Les parties ont été régulièrement averties du jour de l'audience.
Ont été entendus au cours de l'audience publique :
- le rapport de Mme A...,
- les conclusions de M. Huon, rapporteur public,
- et les observations de Me B..., avocate de la société KAWASAKI MOTORS EUROPE N.V.
Considérant ce qui suit :
1. La société KAWASAKI MOTORS EUROPE N.V., qui exerce une activité de production, distribution et fourniture de services en relation avec des motos, scooters, quads et jet skis, à travers un réseau de revendeurs établis notamment sur le territoire français, a sollicité la restitution de la taxe sur la valeur ajoutée qu'elle estime avoir collectée à tort en février 2013, janvier 2014 et mars 2015, à concurrence de, respectivement, 44 772, 45 271 et 42 069 euros, à raison de services d'intermédiation dans l'octroi de crédits fournis au département Viaxel de la SA CA Consumer Finance. Elle fait appel du jugement du 10 juillet 2018 par lequel le Tribunal administratif de Versailles, confirmant le rejet de sa réclamation préalable, a rejeté sa demande tendant à la restitution des droits de taxe sur la valeur ajoutée ainsi acquittés.
2. Aux termes de l'article 13 B de la sixième directive du conseil des communautés européennes du 17 mai 1977, les États membres exonèrent : " d. les opérations suivantes : / (...) / 2° la négociation et la prise en charge d'engagements, de cautionnements et d'autres sûretés et garanties ainsi que la gestion de garanties de crédits effectuée par celui qui a octroyé les crédits ". Aux termes de l'article 261 C du code général des impôts, pris pour la transposition de cette directive : " Sont exonérées de la taxe sur la valeur ajoutée : / 1° Les opérations bancaires et financières suivantes : / a. L'octroi et la négociation de crédits, la gestion de crédits effectuée par celui qui les a octroyés, les prêts de titres effectués dans les conditions prévues aux articles L. 211-22 à L. 211-26 du code monétaire et financier et les pensions réalisées dans les conditions prévues par les articles L. 211-27 à L. 21134 du même code ; (...) ". Pour l'application de ces dispositions, les opérations de négociation s'entendent des opérations d'entremise par lesquelles une personne autre que l'une des parties au contrat fait le nécessaire pour que ces parties concluent effectivement un tel contrat, sans que le négociateur ait un intérêt propre quant à son contenu. Ne revêtent pas ce caractère les opérations qui ne sont pas assorties de prestations d'entremise visant à la conclusion individuelle d'un tel contrat.
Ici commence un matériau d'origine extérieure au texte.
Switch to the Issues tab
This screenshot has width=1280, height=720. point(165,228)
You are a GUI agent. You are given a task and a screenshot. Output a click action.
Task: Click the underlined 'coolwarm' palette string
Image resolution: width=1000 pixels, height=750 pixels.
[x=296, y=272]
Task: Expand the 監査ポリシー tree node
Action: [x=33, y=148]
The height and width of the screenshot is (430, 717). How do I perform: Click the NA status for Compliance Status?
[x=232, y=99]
3. Il résulte de l'instruction que la société KAWASAKI MOTORS EUROPE N.V. a conclu, le 24 février 2011, un contrat de coopération avec la SA CA Consumer Finance, département Viaxel, aux termes duquel la première, dite " Constructeur ", préconise à son réseau de distributeurs les services financiers de la seconde, dite " Financier " et la seconde apporte un service de financement des ventes aux clients finaux et des solutions de crédit adaptées pour les distributeurs.
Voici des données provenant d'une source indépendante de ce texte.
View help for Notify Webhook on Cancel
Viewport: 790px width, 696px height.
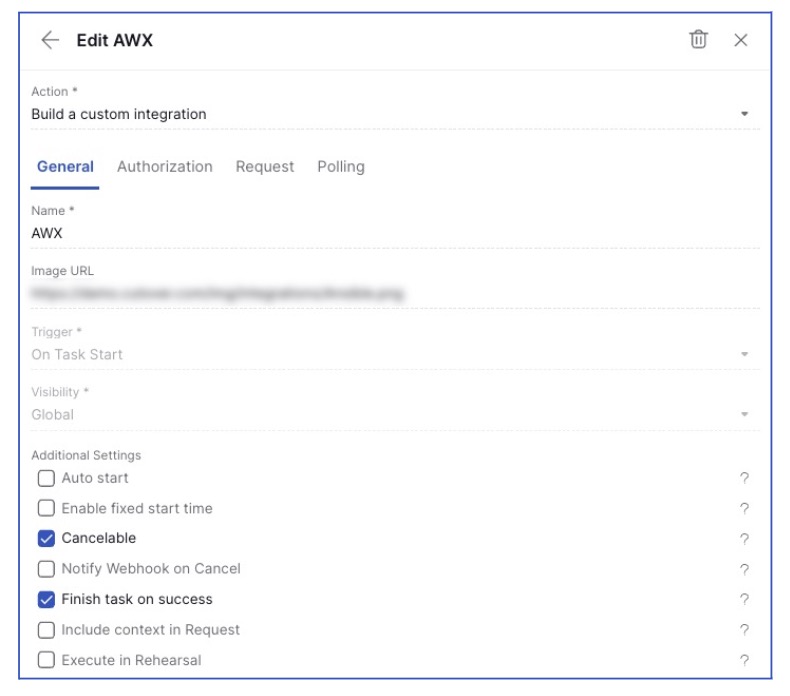pos(744,570)
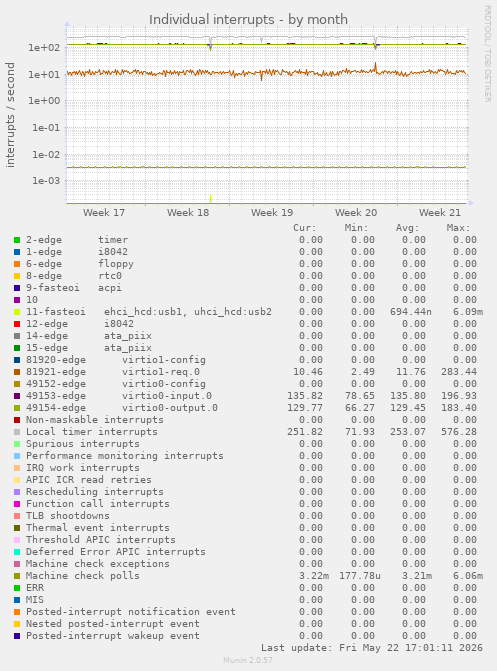Click the graph title Individual interrupts - by month
This screenshot has height=671, width=497.
pos(248,20)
4. La société KAWASAKI MOTORS EUROPE N.V. soutient que, dans ce cadre, elle est amenée à exercer des opérations de négociation de crédits au sens et pour l'application des dispositions de l'article 261 C précité du code général des impôts et que c'est donc, à tort, que ses services ont été taxés à la taxe sur la valeur ajoutée. Elle indique ainsi qu'elle participe activement à la commercialisation des produits de financement, d'une part, par l'organisation périodique de réunions entre la SA CA Consumer Finance, département Viaxel, et ses services commerciaux au cours desquelles sont définis ou ajustés tous les éléments qui participent à l'offre qui sera proposée au grand public en matière de taux, de durée de crédit et d'apport personnel et, d'autre part, par des campagnes de communication, auprès notamment de ses distributeurs, avec l'objectif constant qu'un crédit soit consenti par l'organisme de financement, et ce par le biais de publicités dans des journaux nationaux spécialisés, par la distribution d'affichettes ou d'affiches déclinant ces annonces aux concessionnaires pour communication en magasin, et par l'édition et l'envoi de brochures aux concessionnaires pour distribution en magasin. A cet égard, elle se prévaut de l'arrêt du 21 juin 2007 dit " Volker Ludwig contre Finanzamt Luckenwalde " (C-453/05), par lequel la Cour de justice des communautés européennes a admis, en son point 37., que " l'article 13, B, sous d), point 1, de la sixième directive ne s'oppose pas à ce que (...) le service de négociation de crédits se divise en deux prestations, l'une fournie par l'agent principal, (...), dans le cadre de la négociation avec les établissements financiers prêteurs, et l'autre par son sous-agent (...), dans le cadre de la négociation avec les emprunteurs ".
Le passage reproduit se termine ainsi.